Leandro Tavares

Personal information
- Full name: Leandro Rodrigues Tavares
- Date of birth: 25 January 1975 (age 50)
- Place of birth: Belo Horizonte, Brazil
- Height: 1.73 m (5 ft 8 in)
- Position(s): Left Midfielder

Senior career*
- Years: Team / Apps / (Gls)
- 1992–1999: Atlético Mineiro
- 1995: → Democrata-GV (loan)
- 1998–1999: → Sport (loan)
- 2000–2002: Coritiba
- 2001: → Internacional (loan)
- 2002: → Matonense (loan)
- 2003: Colibríes / 17 / (5)
- 2004: Brasiliense
- 2006: Ceilândia

International career
- 1991: Brazil U17 / 4 / (1)

= Leandro Tavares =

Brazilian footballer

Leandro Rodrigues Tavares (born 25 January 1975), also known as Leandro Tavares, is a retired football midfielder who played for several clubs in the Campeonato Brasileiro Série A and the Mexican Primera División.

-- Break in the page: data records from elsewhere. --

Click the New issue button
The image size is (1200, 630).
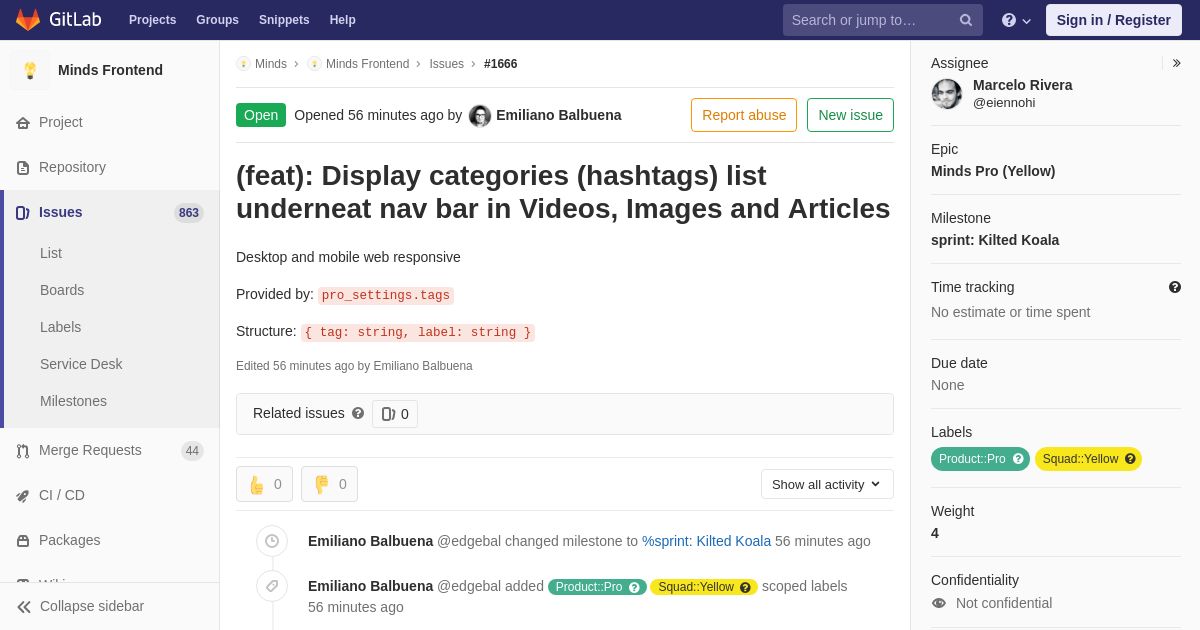850,115
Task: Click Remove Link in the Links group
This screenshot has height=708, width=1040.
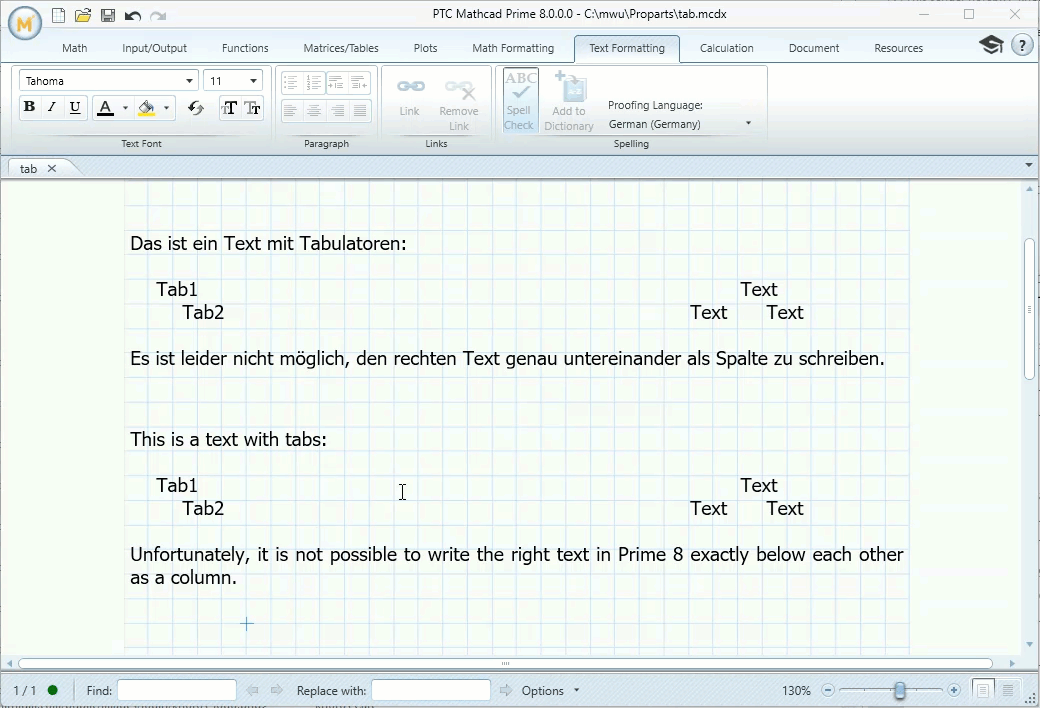Action: (459, 100)
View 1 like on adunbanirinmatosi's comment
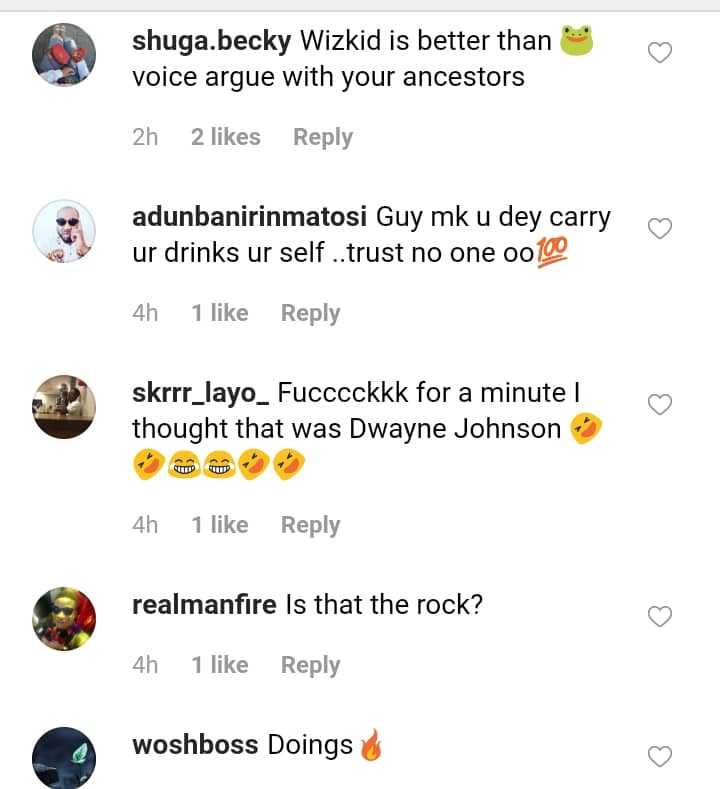The height and width of the screenshot is (789, 720). (220, 313)
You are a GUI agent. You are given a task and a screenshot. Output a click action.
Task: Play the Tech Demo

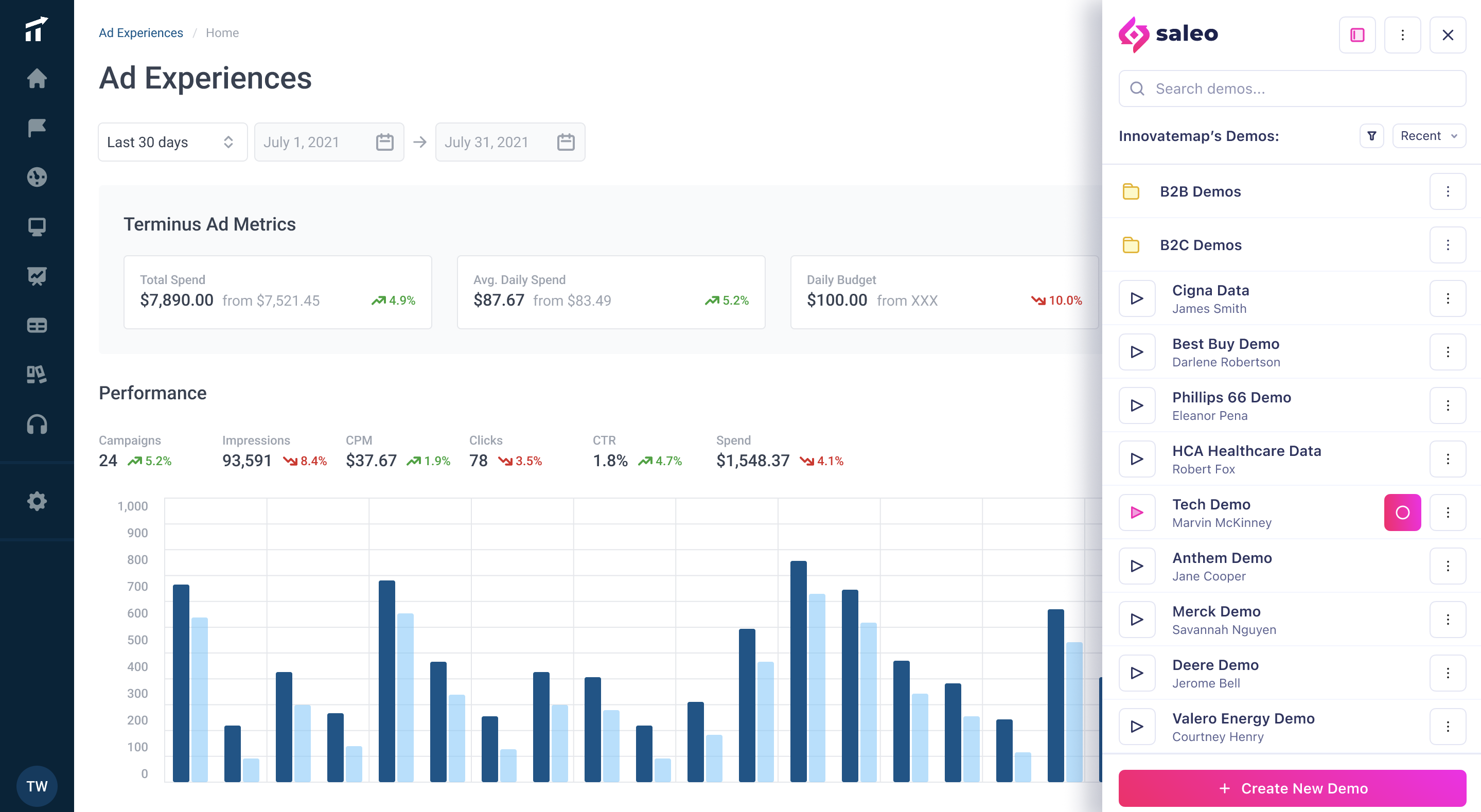1137,513
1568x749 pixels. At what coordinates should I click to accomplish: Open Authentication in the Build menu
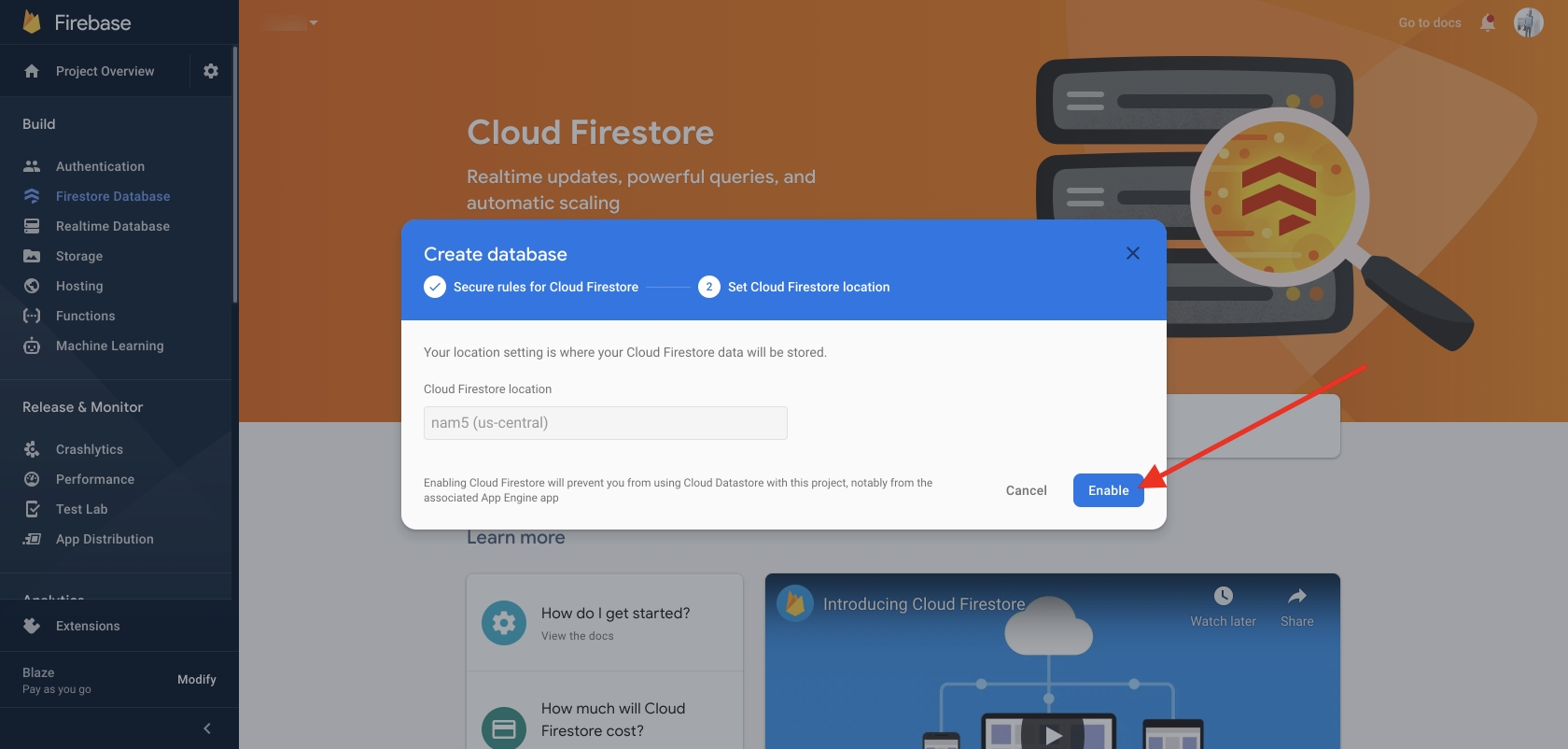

He also participated for Brazil at the 1991 FIFA U-17 World Championship finals in Italy.

==Career==
Born in Belo Horizonte, Leandro Tavares began playing professional football with Clube Atlético Mineiro. He was loaned to Esporte Clube Democrata and Sport Club do Recife before he signed with Coritiba Foot Ball Club in 2000. After his first season, Coritiba loaned him to Sport Club Internacional and Sociedade Esportiva Matonense.

In 2003, he moved to Mexico to play for Colibríes de Morelos.

Leandro Tavares finished his career in Brazil playing for Brasiliense Futebol Clube and Ceilândia Esporte Clube.